The house was made of redwood, not an uncommon practice at the time. Back then, wood was shipped down the coast from Northern California and unloaded at Ventura pier. Born in New Hampshire, Dudley and his brother, Frank, came to California after the Civil War, lured like many other farmers by the sale--at $10 an acre--of 17,700 acres of rich farmland comprising Rancho Santa Paula y Saticoy.

Dudley originally built his house on Telegraph Road near Ashwood Avenue, where a Carrow’s restaurant sits. Its salt-box look was designed by architect Selwyn Shaw.

Dudley raised livestock, grew barley and wheat, and dabbled in walnuts, eventually settling on lima beans and then lemons. But he was better known as a civic leader, a member of the school board, clerk of the Board of Supervisors, and a justice of the peace. “He actually held court in the parlor,” Cummings said, dispensing justice to cattle thieves and trespassers.

A teetotaler, Dudley commanded the Anti-Saloon League.

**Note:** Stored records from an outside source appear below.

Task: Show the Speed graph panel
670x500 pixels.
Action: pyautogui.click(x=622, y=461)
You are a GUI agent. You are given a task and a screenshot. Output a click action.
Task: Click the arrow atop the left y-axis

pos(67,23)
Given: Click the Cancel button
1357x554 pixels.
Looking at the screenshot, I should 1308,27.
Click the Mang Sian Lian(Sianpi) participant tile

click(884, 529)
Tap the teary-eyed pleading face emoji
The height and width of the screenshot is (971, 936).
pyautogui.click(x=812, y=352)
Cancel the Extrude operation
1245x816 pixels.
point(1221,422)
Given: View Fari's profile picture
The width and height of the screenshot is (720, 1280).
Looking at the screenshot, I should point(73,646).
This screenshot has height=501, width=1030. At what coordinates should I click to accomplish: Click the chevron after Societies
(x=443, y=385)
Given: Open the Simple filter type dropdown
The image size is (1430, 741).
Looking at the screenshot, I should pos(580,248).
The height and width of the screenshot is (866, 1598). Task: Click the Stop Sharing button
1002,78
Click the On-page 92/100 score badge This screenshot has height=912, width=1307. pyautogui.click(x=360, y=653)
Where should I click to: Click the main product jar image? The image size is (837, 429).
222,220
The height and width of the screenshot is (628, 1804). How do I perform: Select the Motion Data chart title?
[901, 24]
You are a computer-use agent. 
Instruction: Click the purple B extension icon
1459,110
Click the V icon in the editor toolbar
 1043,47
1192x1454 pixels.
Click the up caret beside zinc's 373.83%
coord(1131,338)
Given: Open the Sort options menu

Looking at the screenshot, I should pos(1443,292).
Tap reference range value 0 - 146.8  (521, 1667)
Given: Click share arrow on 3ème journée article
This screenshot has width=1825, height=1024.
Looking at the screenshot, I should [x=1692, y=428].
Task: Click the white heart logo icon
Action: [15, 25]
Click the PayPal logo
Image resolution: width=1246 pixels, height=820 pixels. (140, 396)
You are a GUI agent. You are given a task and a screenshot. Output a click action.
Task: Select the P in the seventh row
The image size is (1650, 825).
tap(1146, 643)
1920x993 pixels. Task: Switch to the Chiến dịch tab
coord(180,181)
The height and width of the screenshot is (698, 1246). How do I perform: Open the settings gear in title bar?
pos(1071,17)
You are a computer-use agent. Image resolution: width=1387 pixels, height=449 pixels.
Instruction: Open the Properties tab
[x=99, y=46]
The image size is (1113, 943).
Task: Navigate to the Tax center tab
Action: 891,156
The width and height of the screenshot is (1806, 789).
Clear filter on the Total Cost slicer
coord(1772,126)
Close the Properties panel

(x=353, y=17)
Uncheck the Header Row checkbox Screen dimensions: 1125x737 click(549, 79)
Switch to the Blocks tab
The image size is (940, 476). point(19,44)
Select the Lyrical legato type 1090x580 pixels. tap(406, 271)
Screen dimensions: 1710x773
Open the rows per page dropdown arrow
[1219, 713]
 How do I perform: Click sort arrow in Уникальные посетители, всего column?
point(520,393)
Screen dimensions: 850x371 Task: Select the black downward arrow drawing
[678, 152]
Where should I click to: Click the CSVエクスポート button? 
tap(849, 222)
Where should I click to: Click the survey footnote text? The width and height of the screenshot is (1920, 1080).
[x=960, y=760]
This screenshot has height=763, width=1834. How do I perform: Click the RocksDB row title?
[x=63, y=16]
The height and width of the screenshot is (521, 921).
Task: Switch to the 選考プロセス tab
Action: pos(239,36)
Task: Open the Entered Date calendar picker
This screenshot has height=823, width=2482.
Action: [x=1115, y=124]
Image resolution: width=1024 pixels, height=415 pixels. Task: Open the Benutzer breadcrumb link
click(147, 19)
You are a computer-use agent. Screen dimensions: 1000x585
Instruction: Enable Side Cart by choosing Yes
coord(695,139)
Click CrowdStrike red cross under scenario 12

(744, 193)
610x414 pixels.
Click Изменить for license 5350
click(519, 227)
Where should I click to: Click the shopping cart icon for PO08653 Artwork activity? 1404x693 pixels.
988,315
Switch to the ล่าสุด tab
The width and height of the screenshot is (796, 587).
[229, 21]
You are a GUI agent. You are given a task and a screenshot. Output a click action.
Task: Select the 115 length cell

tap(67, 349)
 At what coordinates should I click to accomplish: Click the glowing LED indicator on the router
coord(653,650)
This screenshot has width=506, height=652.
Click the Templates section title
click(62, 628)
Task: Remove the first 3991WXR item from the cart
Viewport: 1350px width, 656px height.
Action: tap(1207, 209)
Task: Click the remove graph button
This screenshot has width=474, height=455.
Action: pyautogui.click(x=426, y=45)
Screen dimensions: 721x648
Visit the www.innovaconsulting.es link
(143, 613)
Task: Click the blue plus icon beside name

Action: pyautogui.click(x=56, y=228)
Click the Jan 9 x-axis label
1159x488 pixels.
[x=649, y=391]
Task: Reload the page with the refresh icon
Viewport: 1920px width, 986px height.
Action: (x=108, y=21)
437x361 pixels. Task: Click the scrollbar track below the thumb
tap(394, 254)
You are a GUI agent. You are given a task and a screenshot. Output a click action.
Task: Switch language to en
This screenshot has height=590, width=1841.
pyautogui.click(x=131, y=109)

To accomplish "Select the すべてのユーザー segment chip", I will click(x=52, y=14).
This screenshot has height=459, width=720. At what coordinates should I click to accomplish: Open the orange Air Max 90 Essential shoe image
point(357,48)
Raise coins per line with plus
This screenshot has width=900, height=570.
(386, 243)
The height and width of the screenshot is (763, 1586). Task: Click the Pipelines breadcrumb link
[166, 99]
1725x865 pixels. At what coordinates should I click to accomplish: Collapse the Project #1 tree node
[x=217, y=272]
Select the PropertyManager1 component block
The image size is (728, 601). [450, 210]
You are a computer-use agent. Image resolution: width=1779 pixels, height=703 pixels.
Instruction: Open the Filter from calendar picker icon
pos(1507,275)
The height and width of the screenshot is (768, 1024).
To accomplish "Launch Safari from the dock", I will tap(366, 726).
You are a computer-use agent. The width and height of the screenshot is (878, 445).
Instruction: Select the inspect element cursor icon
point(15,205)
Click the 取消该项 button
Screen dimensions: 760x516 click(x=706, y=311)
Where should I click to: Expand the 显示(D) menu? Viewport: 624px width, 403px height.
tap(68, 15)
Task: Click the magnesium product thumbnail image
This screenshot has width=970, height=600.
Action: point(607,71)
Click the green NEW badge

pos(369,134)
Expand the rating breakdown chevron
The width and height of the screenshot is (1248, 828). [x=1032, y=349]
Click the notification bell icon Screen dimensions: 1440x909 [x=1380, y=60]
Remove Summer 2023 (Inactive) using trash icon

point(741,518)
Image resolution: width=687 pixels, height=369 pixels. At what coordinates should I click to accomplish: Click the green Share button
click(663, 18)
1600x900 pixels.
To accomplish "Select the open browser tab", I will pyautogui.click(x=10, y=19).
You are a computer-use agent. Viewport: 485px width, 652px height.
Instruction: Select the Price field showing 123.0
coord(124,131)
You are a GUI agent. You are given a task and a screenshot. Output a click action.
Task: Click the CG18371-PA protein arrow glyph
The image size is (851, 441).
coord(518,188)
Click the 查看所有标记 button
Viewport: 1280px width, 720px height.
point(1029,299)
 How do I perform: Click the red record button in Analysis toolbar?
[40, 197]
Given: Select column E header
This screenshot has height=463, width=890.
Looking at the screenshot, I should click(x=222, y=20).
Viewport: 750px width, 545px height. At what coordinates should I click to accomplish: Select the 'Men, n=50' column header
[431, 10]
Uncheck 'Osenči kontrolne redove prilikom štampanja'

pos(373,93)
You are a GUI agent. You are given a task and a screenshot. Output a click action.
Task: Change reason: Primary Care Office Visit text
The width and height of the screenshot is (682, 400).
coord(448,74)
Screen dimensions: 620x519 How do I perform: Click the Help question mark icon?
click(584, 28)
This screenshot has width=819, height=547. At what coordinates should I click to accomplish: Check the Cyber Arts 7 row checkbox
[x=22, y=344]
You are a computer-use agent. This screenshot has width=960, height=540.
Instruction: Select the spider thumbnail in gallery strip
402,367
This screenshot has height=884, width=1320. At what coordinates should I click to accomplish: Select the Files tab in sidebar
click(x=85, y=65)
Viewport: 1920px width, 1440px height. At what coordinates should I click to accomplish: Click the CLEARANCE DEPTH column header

He led a successful drive to hike saloon license fees from $64 to $600 per year, a move that garnered him the nickname “Daddy of High License.” Despite all that, he was pals with saloonkeeper John Lagomarsino.

Five generations of Dudleys lived in the stately house, including Johanna Dudley Overby, Dudley’s now-elderly granddaughter who still lives in Ventura.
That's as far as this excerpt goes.